**What is required:** Copy each line of the data beneath in which the word "will" appears.

--------

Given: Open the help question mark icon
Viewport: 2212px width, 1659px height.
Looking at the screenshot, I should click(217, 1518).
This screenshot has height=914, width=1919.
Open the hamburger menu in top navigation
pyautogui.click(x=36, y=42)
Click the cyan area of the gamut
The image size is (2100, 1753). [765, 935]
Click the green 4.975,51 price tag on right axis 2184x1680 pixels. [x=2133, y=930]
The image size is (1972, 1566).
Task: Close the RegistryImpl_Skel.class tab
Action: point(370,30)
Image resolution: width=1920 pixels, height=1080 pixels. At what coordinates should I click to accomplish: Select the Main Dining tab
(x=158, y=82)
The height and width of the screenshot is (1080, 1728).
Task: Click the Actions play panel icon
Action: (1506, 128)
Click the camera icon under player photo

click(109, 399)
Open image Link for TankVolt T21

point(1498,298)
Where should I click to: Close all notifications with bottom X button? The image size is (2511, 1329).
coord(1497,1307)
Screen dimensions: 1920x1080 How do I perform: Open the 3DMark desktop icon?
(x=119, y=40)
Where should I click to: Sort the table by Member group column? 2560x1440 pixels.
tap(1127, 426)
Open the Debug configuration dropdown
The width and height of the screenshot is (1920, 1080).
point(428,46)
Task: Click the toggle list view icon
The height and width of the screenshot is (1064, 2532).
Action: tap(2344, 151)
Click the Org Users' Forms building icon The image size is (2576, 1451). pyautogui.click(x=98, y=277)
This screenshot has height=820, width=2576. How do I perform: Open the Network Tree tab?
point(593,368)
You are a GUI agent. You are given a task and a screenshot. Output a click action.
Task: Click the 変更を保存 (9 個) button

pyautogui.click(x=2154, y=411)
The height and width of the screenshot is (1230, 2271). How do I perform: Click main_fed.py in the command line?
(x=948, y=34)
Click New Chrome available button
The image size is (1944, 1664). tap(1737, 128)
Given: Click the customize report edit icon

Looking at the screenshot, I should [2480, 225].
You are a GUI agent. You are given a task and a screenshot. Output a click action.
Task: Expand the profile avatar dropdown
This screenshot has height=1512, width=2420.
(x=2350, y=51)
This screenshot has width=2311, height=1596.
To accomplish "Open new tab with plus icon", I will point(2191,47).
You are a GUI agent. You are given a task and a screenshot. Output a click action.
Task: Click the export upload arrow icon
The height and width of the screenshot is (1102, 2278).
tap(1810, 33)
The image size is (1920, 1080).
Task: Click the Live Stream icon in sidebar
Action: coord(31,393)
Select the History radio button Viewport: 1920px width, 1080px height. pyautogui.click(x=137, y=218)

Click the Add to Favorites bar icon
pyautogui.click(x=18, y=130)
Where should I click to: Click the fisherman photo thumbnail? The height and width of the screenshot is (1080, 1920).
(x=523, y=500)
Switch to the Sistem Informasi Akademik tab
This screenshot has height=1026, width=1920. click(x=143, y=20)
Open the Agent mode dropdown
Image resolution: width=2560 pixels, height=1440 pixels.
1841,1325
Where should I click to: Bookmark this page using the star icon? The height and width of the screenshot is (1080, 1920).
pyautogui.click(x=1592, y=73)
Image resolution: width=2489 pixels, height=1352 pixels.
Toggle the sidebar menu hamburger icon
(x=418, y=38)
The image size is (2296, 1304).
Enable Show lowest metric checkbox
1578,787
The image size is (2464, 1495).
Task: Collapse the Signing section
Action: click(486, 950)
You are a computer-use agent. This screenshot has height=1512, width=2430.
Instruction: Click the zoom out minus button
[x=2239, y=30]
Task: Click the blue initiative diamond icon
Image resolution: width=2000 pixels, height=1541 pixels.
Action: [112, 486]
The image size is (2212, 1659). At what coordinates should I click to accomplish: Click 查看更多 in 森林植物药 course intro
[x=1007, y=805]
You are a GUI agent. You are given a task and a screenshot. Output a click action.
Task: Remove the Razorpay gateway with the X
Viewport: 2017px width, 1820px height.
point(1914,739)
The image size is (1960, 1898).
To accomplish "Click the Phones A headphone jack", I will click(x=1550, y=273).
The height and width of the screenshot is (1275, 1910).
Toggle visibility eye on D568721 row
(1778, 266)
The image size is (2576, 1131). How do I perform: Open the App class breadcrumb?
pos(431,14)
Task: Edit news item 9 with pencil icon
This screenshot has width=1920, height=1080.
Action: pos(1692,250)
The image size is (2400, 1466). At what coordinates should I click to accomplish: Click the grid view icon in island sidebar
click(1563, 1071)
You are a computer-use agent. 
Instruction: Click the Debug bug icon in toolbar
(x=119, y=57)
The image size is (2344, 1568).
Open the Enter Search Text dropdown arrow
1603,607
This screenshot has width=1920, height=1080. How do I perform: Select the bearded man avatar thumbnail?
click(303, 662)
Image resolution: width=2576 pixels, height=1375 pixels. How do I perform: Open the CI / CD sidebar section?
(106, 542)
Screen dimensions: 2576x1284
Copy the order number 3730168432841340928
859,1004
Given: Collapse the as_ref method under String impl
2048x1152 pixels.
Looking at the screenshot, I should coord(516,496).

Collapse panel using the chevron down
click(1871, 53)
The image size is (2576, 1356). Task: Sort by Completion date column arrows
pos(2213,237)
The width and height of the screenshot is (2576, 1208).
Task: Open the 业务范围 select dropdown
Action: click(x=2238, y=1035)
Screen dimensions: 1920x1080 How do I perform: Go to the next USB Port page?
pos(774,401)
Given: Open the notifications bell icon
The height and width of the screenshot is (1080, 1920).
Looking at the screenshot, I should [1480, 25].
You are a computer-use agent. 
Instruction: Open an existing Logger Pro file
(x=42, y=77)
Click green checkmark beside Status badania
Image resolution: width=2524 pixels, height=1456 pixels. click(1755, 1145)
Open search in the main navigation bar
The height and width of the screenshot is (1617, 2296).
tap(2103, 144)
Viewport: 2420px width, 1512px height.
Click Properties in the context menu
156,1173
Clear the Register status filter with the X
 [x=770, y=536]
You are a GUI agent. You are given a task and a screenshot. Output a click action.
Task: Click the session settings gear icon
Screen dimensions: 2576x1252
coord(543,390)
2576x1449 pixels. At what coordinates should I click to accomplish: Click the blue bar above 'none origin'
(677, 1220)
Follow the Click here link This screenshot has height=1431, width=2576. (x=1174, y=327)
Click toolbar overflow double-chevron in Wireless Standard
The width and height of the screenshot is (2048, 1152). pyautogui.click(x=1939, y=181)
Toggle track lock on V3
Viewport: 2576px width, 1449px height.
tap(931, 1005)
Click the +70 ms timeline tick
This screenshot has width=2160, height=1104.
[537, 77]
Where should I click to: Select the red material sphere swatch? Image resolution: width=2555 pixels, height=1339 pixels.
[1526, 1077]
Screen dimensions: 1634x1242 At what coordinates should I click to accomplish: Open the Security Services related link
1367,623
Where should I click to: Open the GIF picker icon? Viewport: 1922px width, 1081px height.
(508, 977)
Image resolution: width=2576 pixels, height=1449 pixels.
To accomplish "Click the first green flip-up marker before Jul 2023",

--------

**Result of the exercise:**
To accomplish "Open new tab with plus icon", I will point(2191,47).
To accomplish "Click the Phones A headphone jack", I will click(x=1550, y=273).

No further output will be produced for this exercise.